#11 O LUCRO: Além do capital
O capitalismo ainda busca resultados positivos — mas, numa virada histórica, descobre que ganhará ainda mais com o respeito ao meio ambiente
Desde que o filósofo escocês Adam Smith (1723-1790) cunhou as bases do liberalismo em sua obra fundamental, A Riqueza das Nações, o lucro é uma questão central do capitalismo. Para prosperarem, os negócios — da padaria de bairro ao conglomerado internacional — precisam ter os ganhos como finalidade. É condição que estimula novos investimentos, crescimento e renda. Durante boa parte das últimas cinco décadas, período em que a economia global viveu anos de bonança sem precedentes, testemunhou-se essa dinâmica virtuosa. Impulsionadas pelo comércio intercontinental, as grandes corporações se espalharam pelo planeta, expandindo os negócios e aumentando a rentabilidade.
Nesse meio século, porém, uma transformação radical ocorreu. É evidente que a multiplicação de dividendos continua a ser o postulado máximo do sistema. Mas já não é o seu único pilar, incontornável e que não admite recuo. Uma a uma, empresas tão diversas como a Nestlé, a Honda e a farmacêutica GlaxoSmithKline aderem a um novo tripé: o lucro, as pessoas e o planeta. Em inglês, são os “3 Ps” (profits, people, planet), expressão que, criada em 1994 pelo sociólogo britânico John Elkington, se tornou o novo norte do capitalismo moderno. Em resumo, além de fazer dinheiro, é necessário ter responsabilidade social e respeito ao meio ambiente, de modo que o crescimento econômico seja viável a longo prazo.
A ideia de Elkington é uma resposta ao modelo vigente nas últimas décadas, calcado no consumo indiscriminado de recursos ambientais. Ele foi útil para expandir a classe média e retirar milhões da pobreza. Em meio século a economia mundial foi multiplicada por seis, e a renda per capita quase triplicou. Mas o sucesso trouxe uma fatura amarga na forma do esgotamento ambiental e do mais complexo desafio já enfrentado pela sociedade moderna — o aquecimento global(leia mais).
Em julho deste ano, os termômetros bateram inacreditáveis 30 graus em áreas da Noruega situadas acima do Círculo Polar Ártico.

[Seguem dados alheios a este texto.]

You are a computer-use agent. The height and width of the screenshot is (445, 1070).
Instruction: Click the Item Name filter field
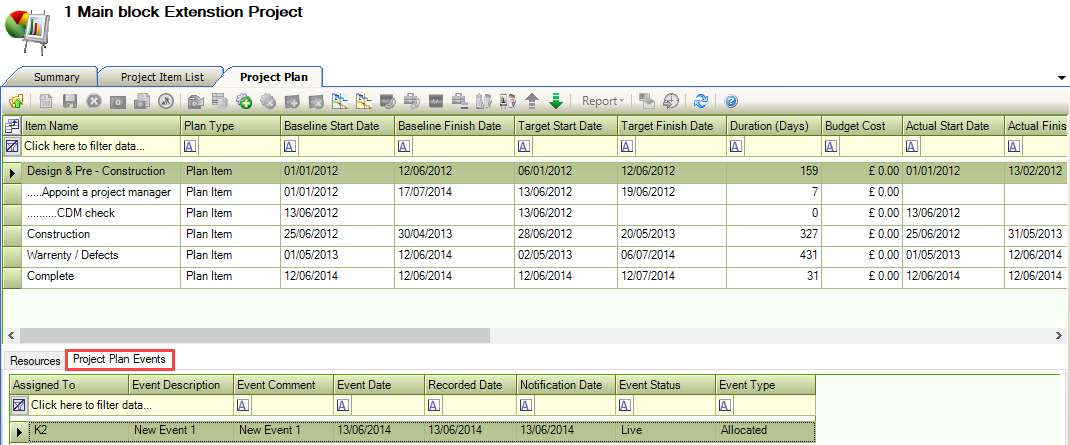coord(100,146)
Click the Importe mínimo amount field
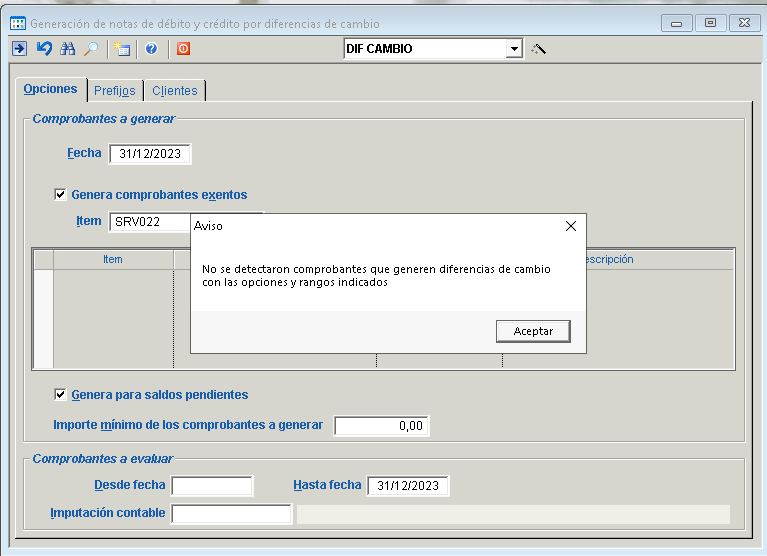 (x=381, y=426)
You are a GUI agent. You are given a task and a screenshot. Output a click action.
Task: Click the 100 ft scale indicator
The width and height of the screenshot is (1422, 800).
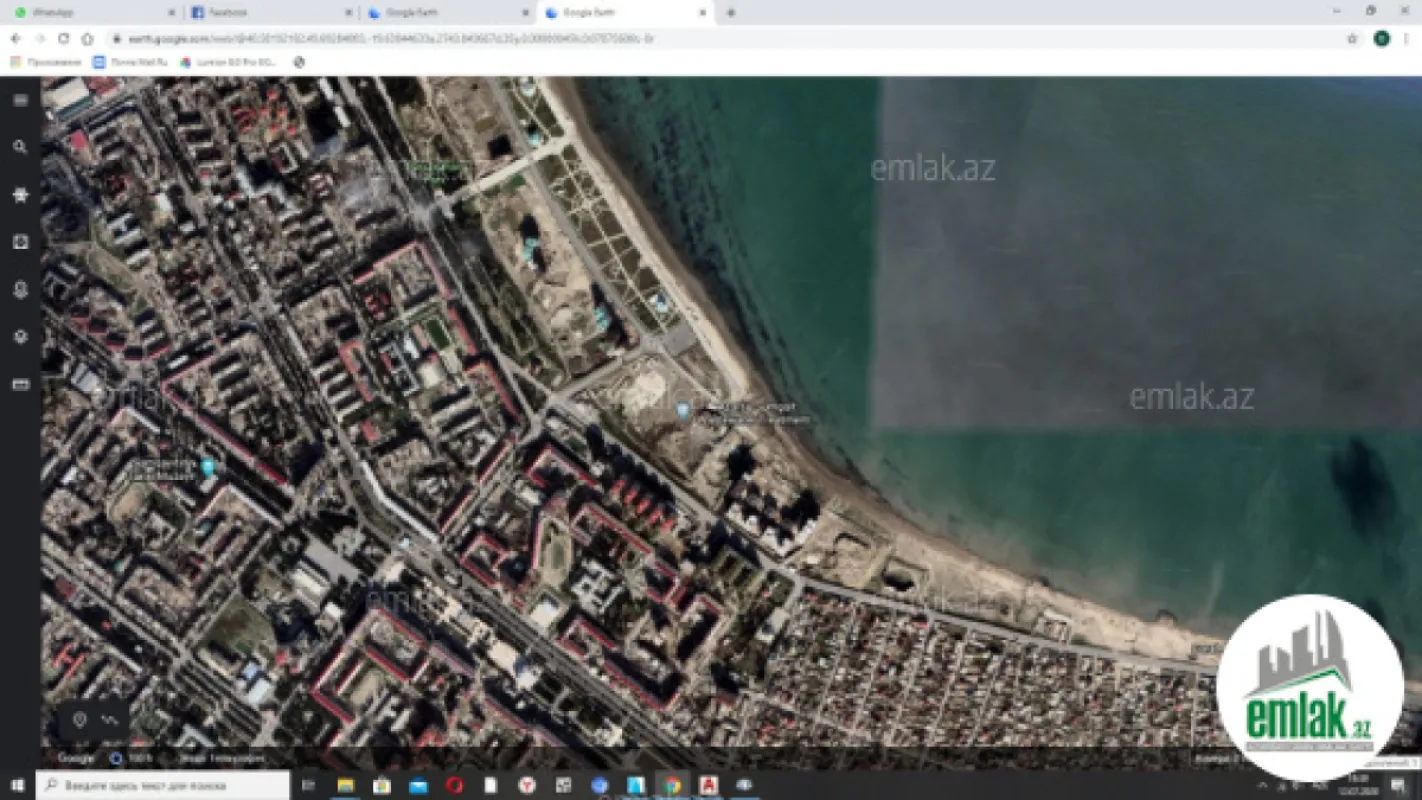tap(140, 758)

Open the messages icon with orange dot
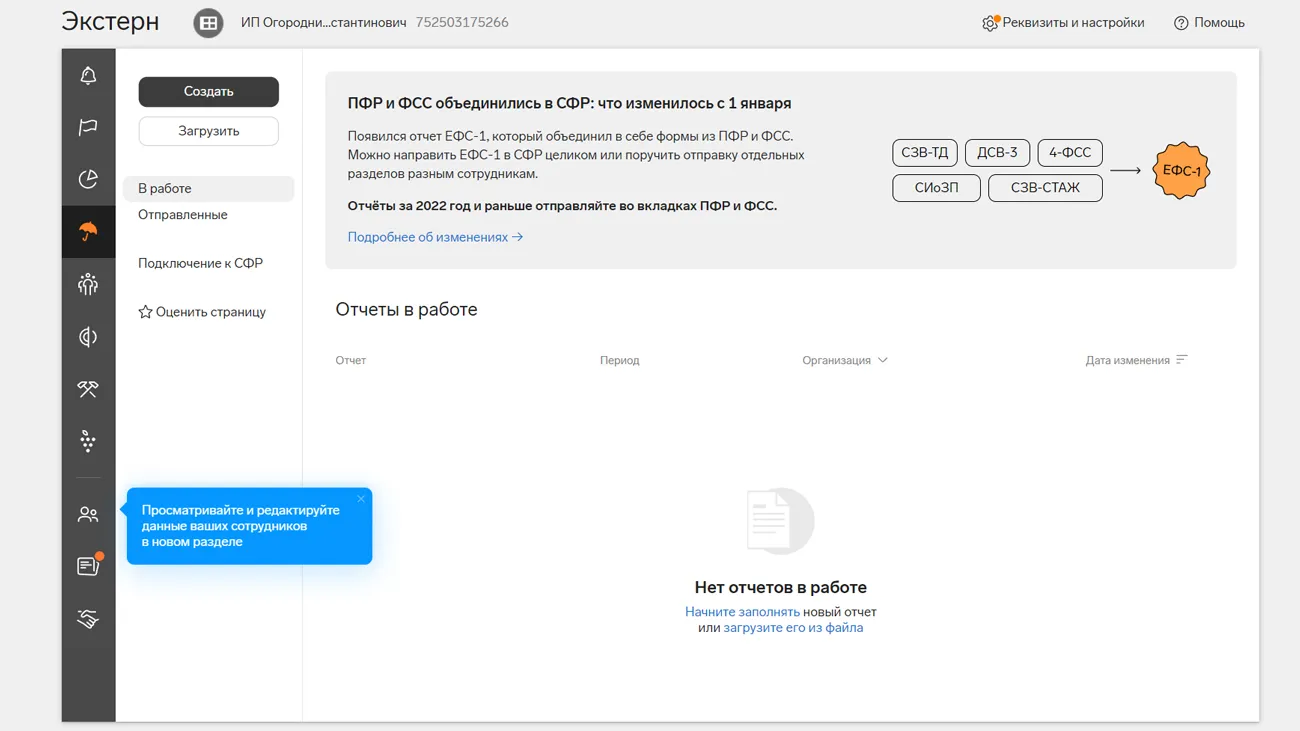click(x=88, y=566)
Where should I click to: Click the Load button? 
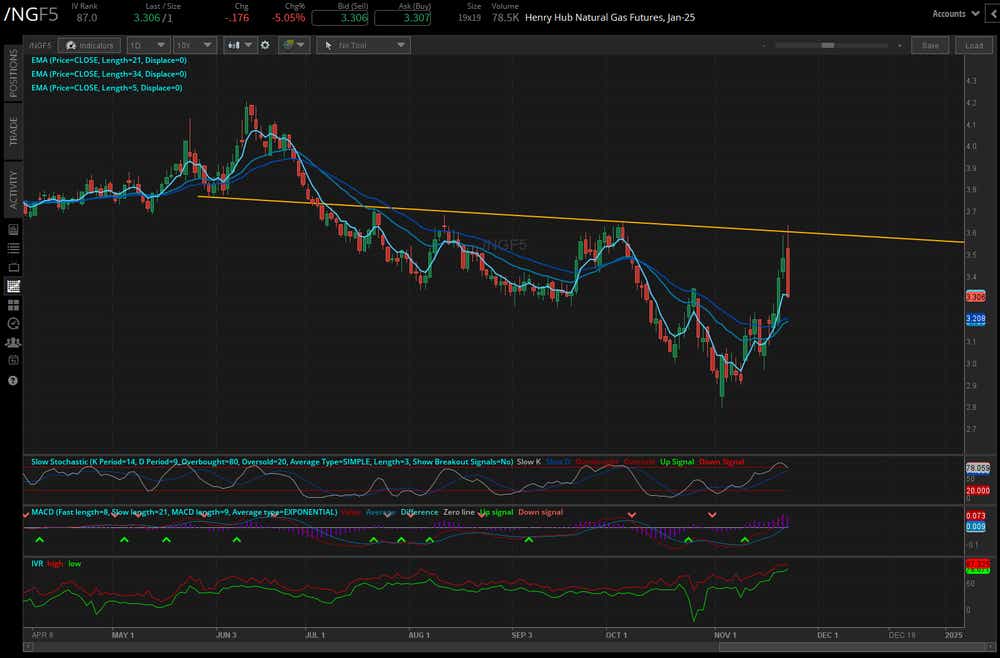tap(973, 45)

Padrões climáticos erráticos sufocam o estado americano da Califórnia, varrido pelos maiores incêndios florestais de sua história. “Chegamos a um ponto de inflexão”, diz o economista Sérgio Besserman Vianna. “Serão necessárias alterações profundas não só de empresas, como também no sistema político.”

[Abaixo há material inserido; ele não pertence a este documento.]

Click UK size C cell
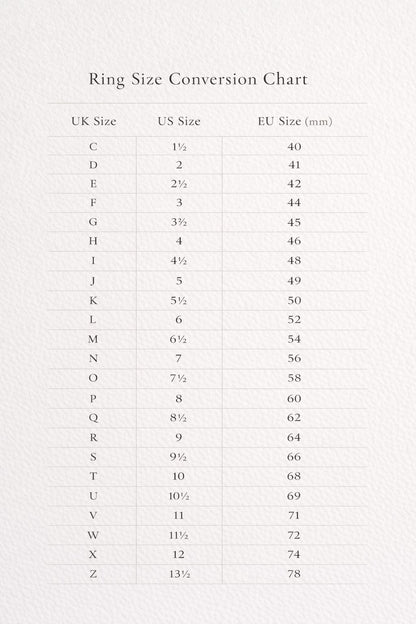The image size is (416, 624). (93, 146)
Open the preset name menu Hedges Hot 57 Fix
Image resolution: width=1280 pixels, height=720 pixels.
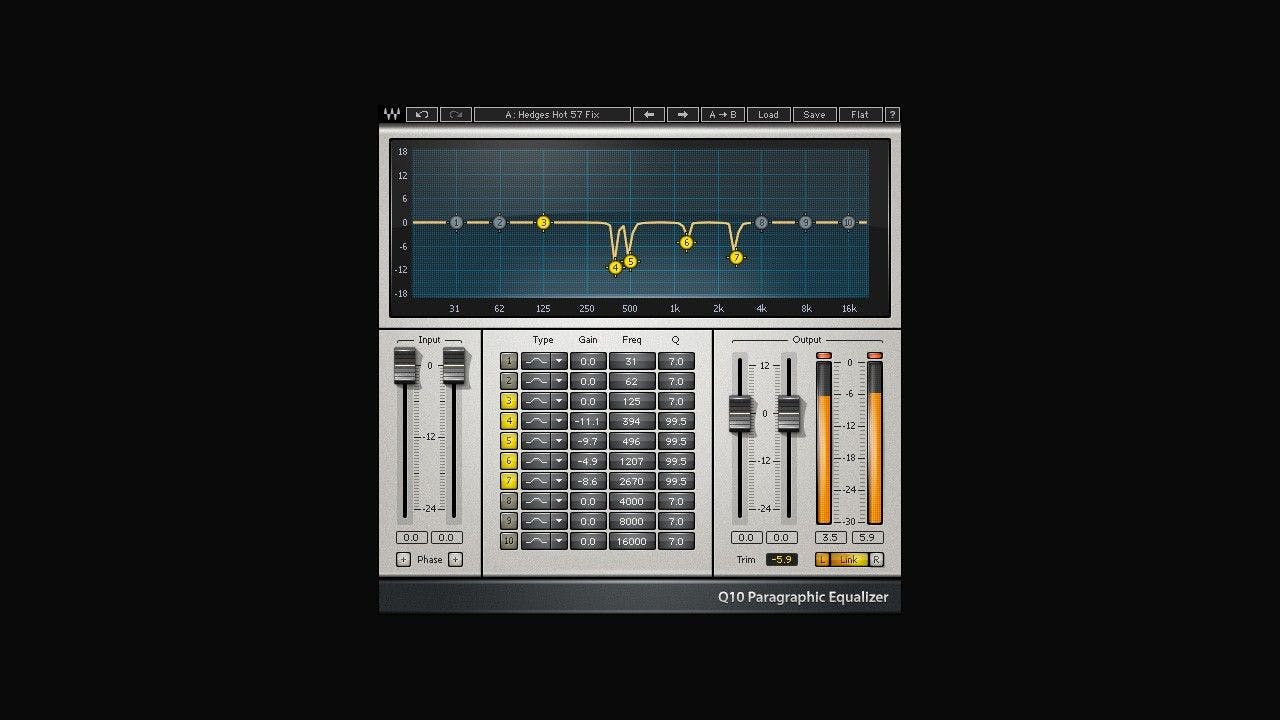coord(552,115)
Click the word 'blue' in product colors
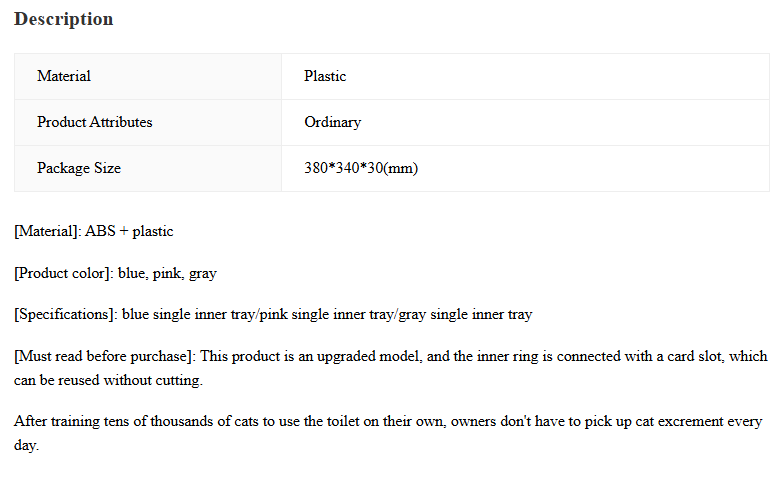This screenshot has height=480, width=772. (x=133, y=273)
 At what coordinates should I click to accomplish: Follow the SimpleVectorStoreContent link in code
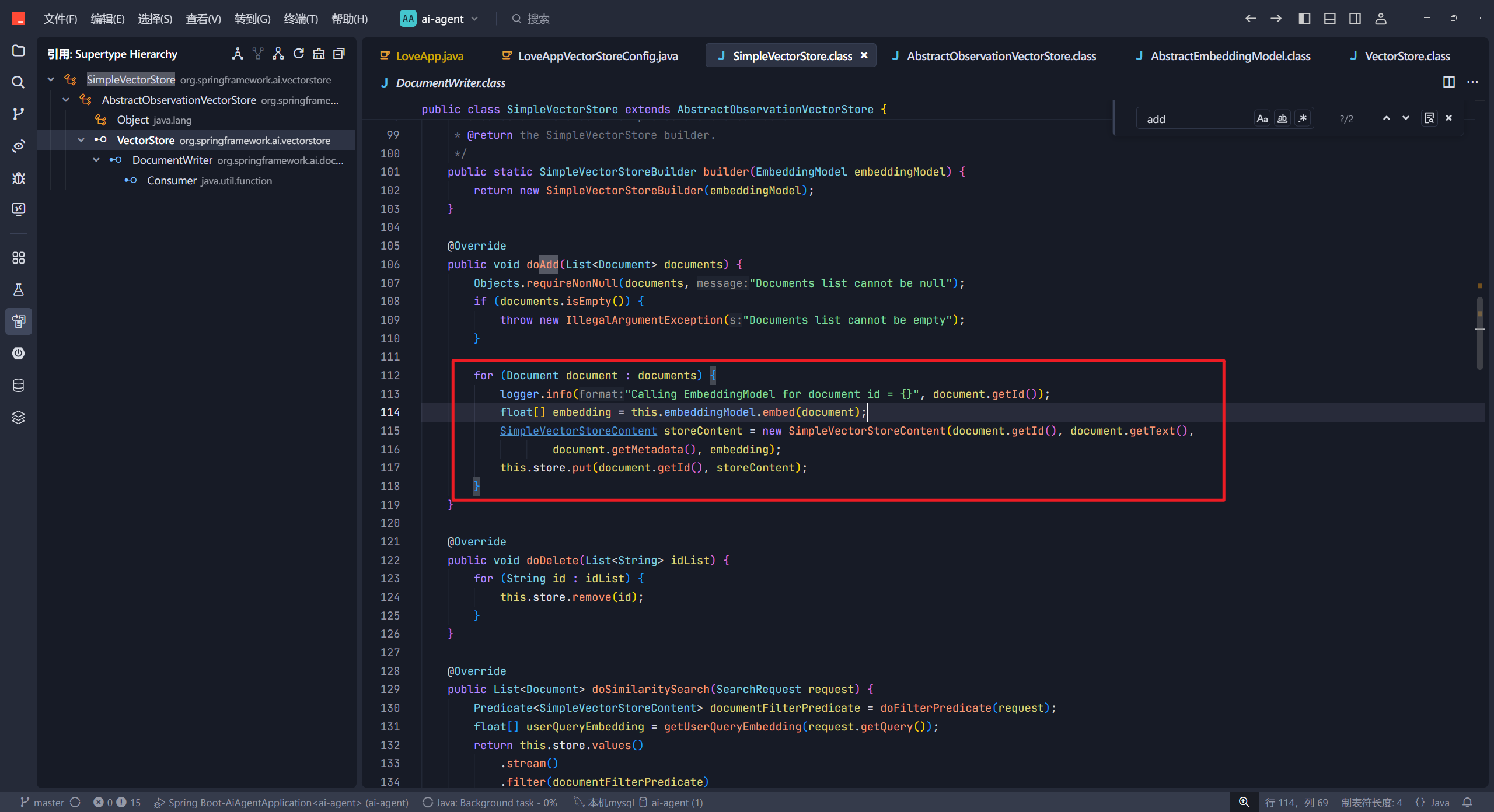(x=578, y=430)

Em parte, essa mudança já ocorreu. No capitalismo moderno, despontam empresas como a Tesla, a montadora do inquieto e hoje encrenqueiro empresário Elon Musk. Sua companhia preocupa-se não apenas em produzir carros, como em criar modelos menos poluentes, movidos por baterias elétricas. Além disso, dispõe de mão de obra de alta qualificação e investe pesado em inteligência artificial. Os capitalistas do passado ficariam espantados, mas hoje nem sempre as estrelas do presente dão lucro. No segundo trimestre de 2018, a Tesla teve um prejuízo de 717,5 milhões de dólares. Mesmo assim, seu valor de mercado bateu os 50 bilhões de dólares, superando a centenária Ford. Tudo porque seus investidores a enxergam como um farol das tendências que definirão os próximos cinquenta anos. A expectativa vale mais que a máquina.

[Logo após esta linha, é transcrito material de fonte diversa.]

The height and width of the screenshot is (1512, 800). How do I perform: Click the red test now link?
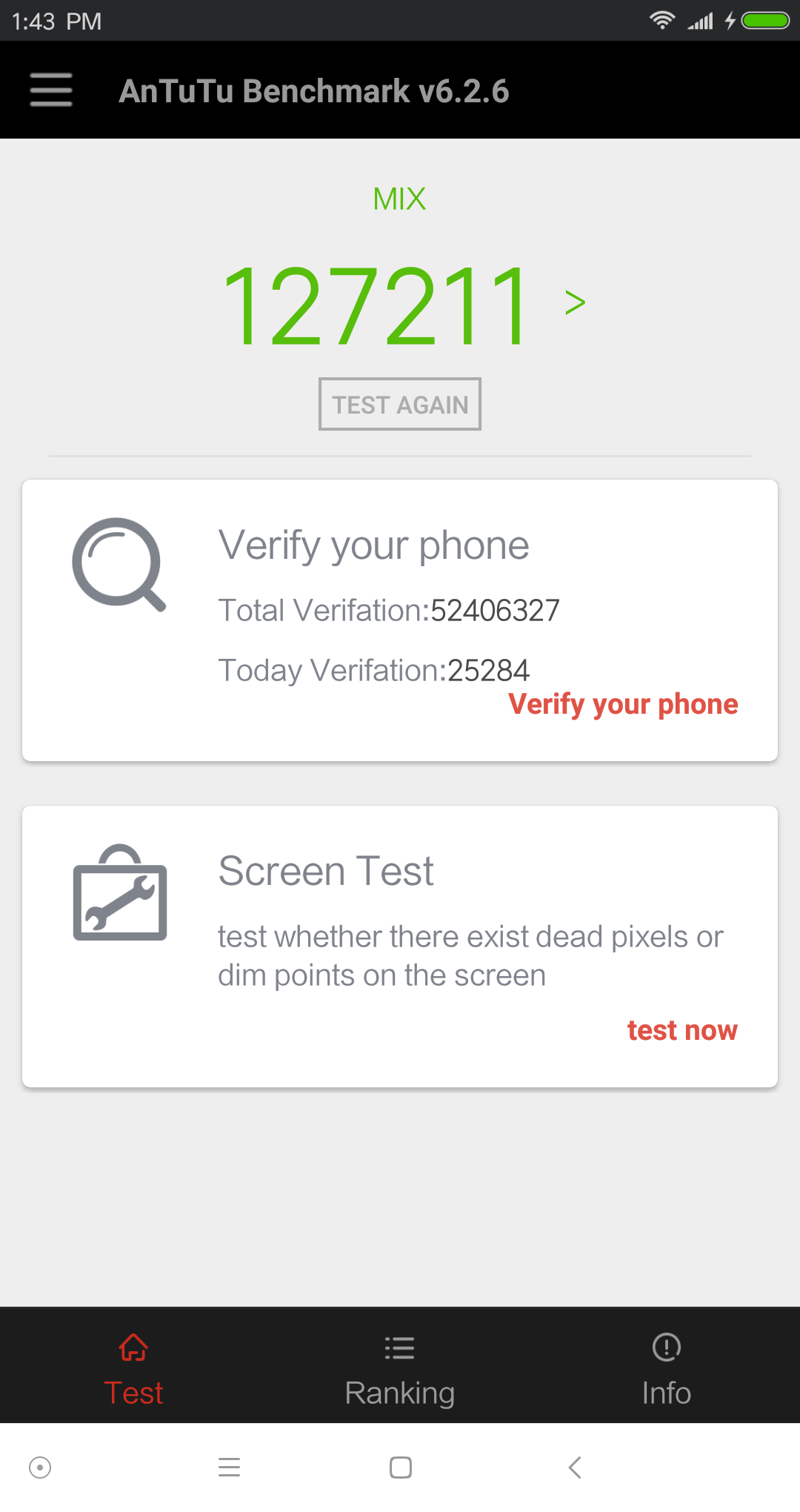click(x=682, y=1030)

A mutação do capitalismo atual decorre de sua capacidade única de adaptação. Quando Karl Marx (1818-1883) e Friedrich Engels (1820-1895) apontaram o lucro como fator responsável pela miséria, o capitalismo se transformou. Para fazer frente à dupla de pensadores que formulou o comunismo, a burguesia concedeu salários mais dignos e criou-se a rede de proteção social. Com a renda distribuída de maneira mais igualitária, o capitalismo derrotou o comunismo. Em 1989, a vitória tomou forma dramaticamente concreta, com a queda do Muro de Berlim e do mundo que ele escorava. Agora, o capitalismo, com seu darwinismo extraordinário, está aprendendo que não há espaço para o lucro a qualquer custo.